An implementation using 'raw' numpy arrays can be found here.

I might take a crack at doing this myself, but not sure when.

Kind regards, steven

[moble]

I'm not opposed to this, but I'll also stipulate that I'm not a fan of the article by Markley et al. In particular, they unfairly characterize the "simple procedure" (which, btw, is implemented here). The normalization step is not "ad hoc"; it's just the correct optimum with respect to that metric. And the sign issue is not subtle — nor is it unexpected, nor hard to deal with by flipping signs to minimize distance. Moreover, it's not clear that any of these procedures is really more correct than any other in any way that matters; they're just optimizing different things. In my experience, they all arrive at nearly the same result in practice anyway, which seems to be what the article by Gramkow is saying.

I don't have time to really document or test these functions right now, but FWIW, I would probably start with something like this:

def mean_rotor_in_chordal_metric(q, weights=1):
    wq = (weights * q).flattened.ndarray
    return quaternionic.array(wq.sum(axis=0)).normalized


def mean_rotation_in_chordal_metric(q, weights=1):
    wq = (weights * q).flattened.ndarray
    m = np.einsum('ij,ik', wq, wq)
    return quaternionic.array(np.copy(np.linalg.eigh(m)[1][:, -1]))

Note that the weights in this second function are probably more like the fourth root of Markley et al.'s weights. Also, einsum is a far more efficient way of evaluating that outer product sum, and just taking the last eigenvector works because eigh returns unit vectors in order of ascending eigenvalue.

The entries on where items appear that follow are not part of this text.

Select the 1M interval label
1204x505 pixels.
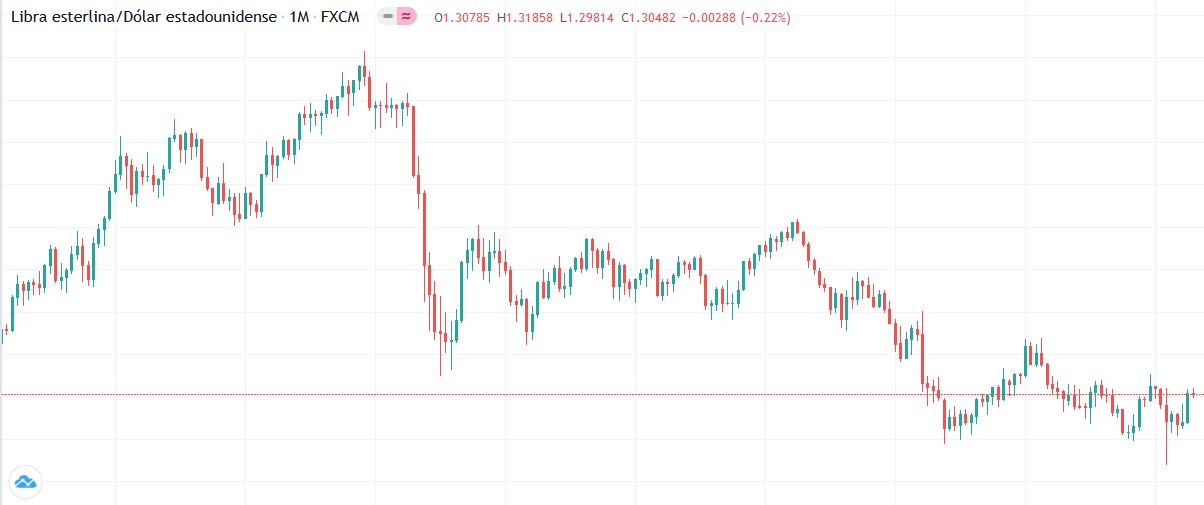coord(298,17)
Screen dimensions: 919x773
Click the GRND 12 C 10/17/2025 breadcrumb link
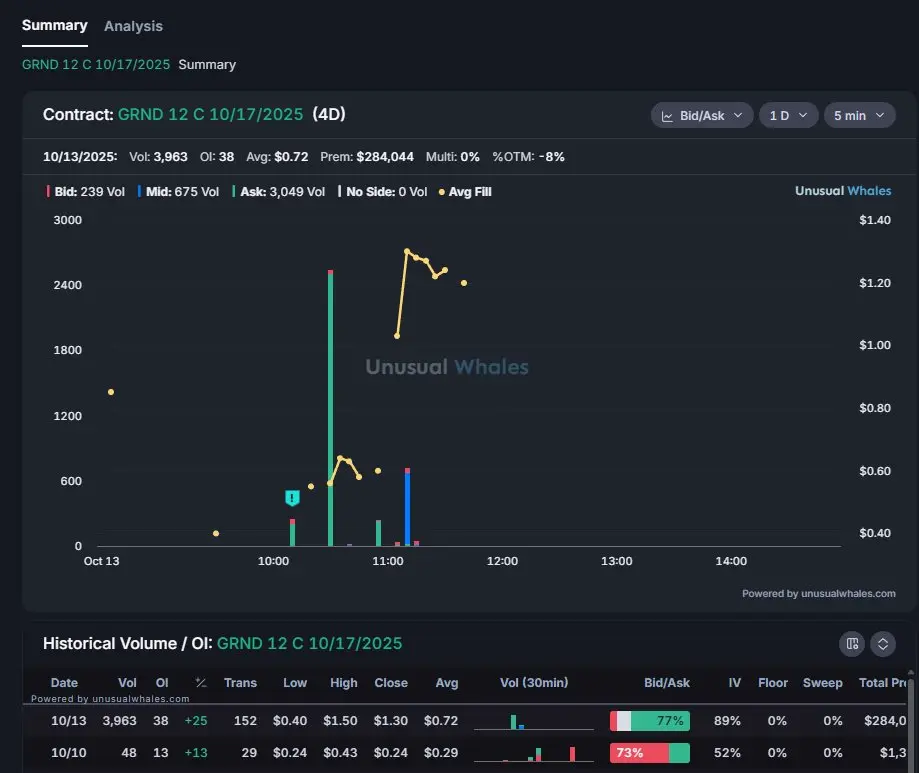(96, 64)
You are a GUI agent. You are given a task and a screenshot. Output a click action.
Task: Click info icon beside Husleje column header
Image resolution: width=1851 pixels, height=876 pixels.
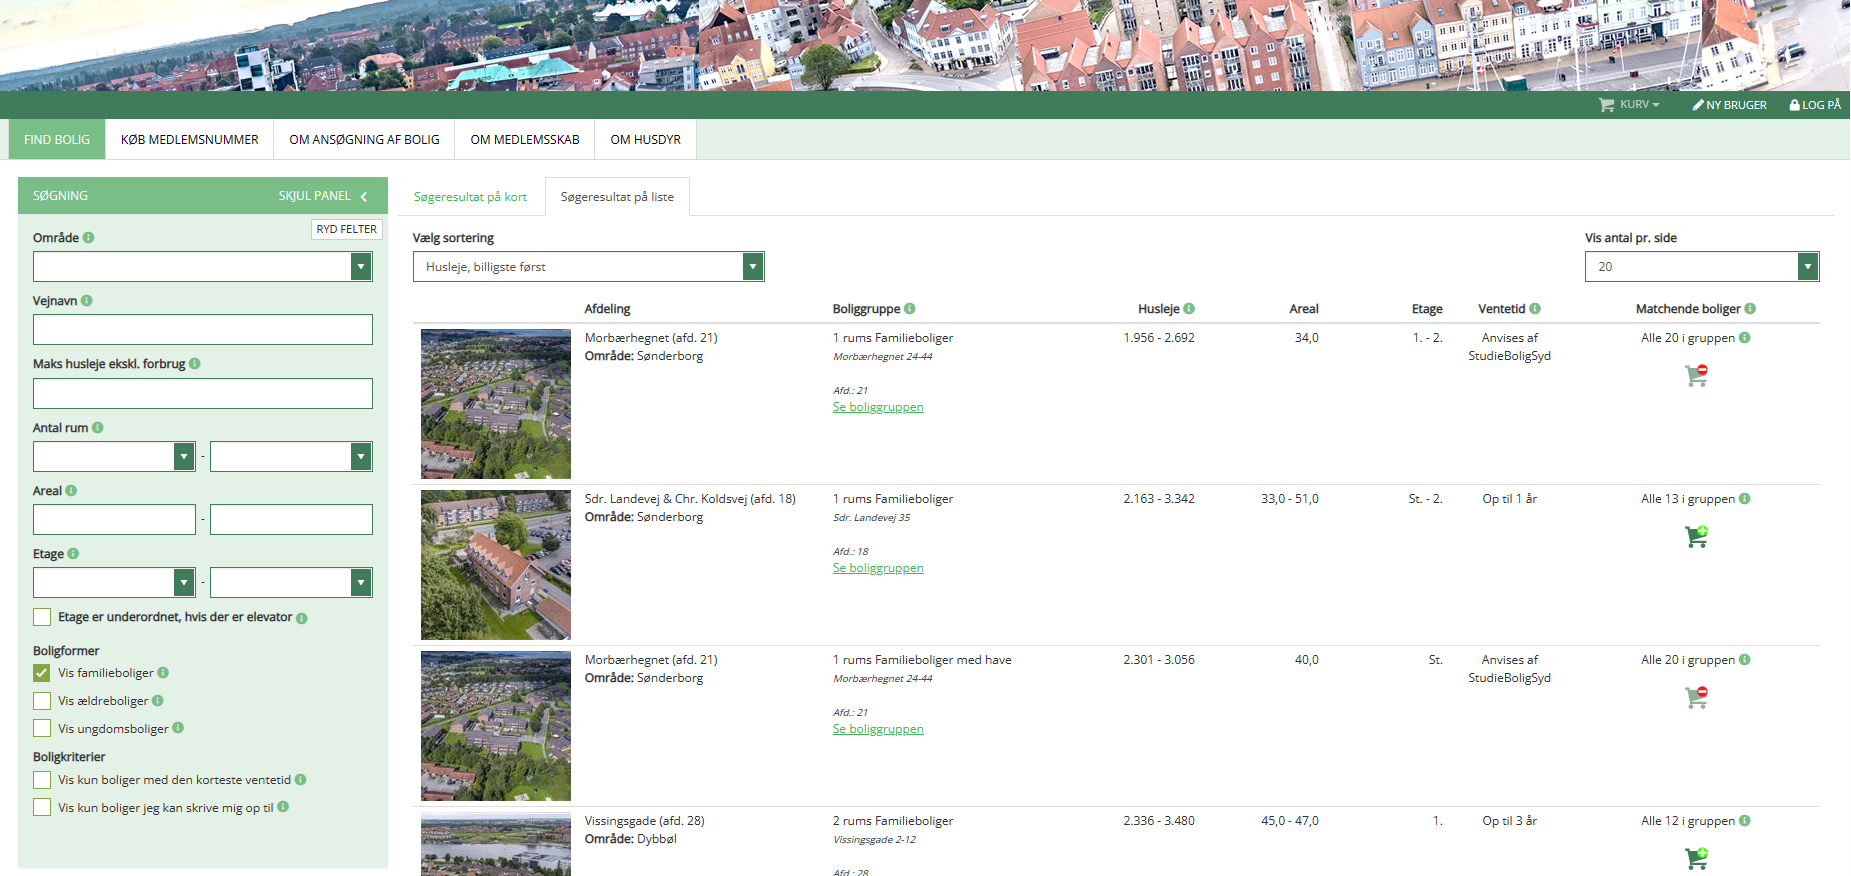pyautogui.click(x=1189, y=309)
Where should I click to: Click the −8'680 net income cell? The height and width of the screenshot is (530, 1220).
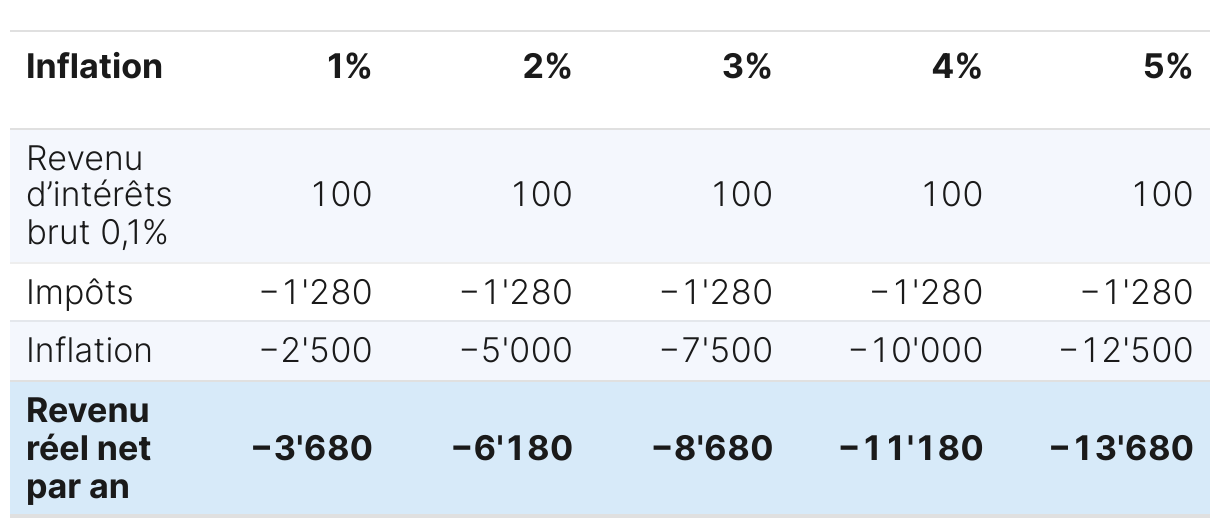click(x=712, y=448)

While I'm thinking of it, another article I like for this sort of thing is (unfortunately pay-walled) here.

[ds-steventondeur]

Thanks, that makes a lot of sense. I never looked into it deep enough, but it looks like I'll do just fine with the simple barycentric mean approach!

[moble]

Just for the record, I now realize that I had also discussed this here (where I had basically the same things to say about the Markley et al. paper), and there's been more discussion here.